Secondary Effects
This article reports that the pandemic has altered how people use electricity. The peak morning use has shifted later (probably because people who no longer have to travel to their workplace can get up earlier), they shower less, and the stream video way more.
This article says that a lot of women didn’t get their cervical cancer screening during the pandemic: ~40% fewer got tested in 2020 than in 2019. Now they are all trying to get it done, and that’s causing backlogs. Furthermore, there are staffing shortages and the labs have more work (from COVID-19 tests), so that was causing backups of like five months to get results back. The province recently switched to a different type of pap smear test which can get processed much faster; the article says that new pap tests are turning around in 20 days. (Unfortunately, the backlog of old tests is still going to take a long time.)

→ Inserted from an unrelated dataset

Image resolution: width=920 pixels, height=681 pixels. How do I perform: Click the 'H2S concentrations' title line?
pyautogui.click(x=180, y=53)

The article also says that BC Cancer is trialing an at-home cervical cancer test (verified by this website, which is also where you go to sign up). Not everybody can participate in the trial, only residents of Coquitlam, New Westminster, Port Coquitlam, Port Moody, Belcerra, Anmore, Earl’s Cove, Langdale, Madeira Park, Pender Harbour, Sechelt, Robert’s Creek, Gibsons, Pemberton, Port Alberni, Parksville, Qualicum Beach, Lighthouse Country, Coombs, Errington, and Nanoose Bay. (Yeah, okay, it’s not COVID-19, but it’s important and this is my blog, so there.)
Wastewater
Jeff has improved his charts to annotate when various things happened. The wastewater looks like it is spiking again, but that might be an artifact of more sensitive testing because they changed their testing strategy on 28 Feb. Who the hell knows?
It would have been nice if they could have given us data with the old way of measuring and the new way simultaneously so we could see how they compared. Sigh.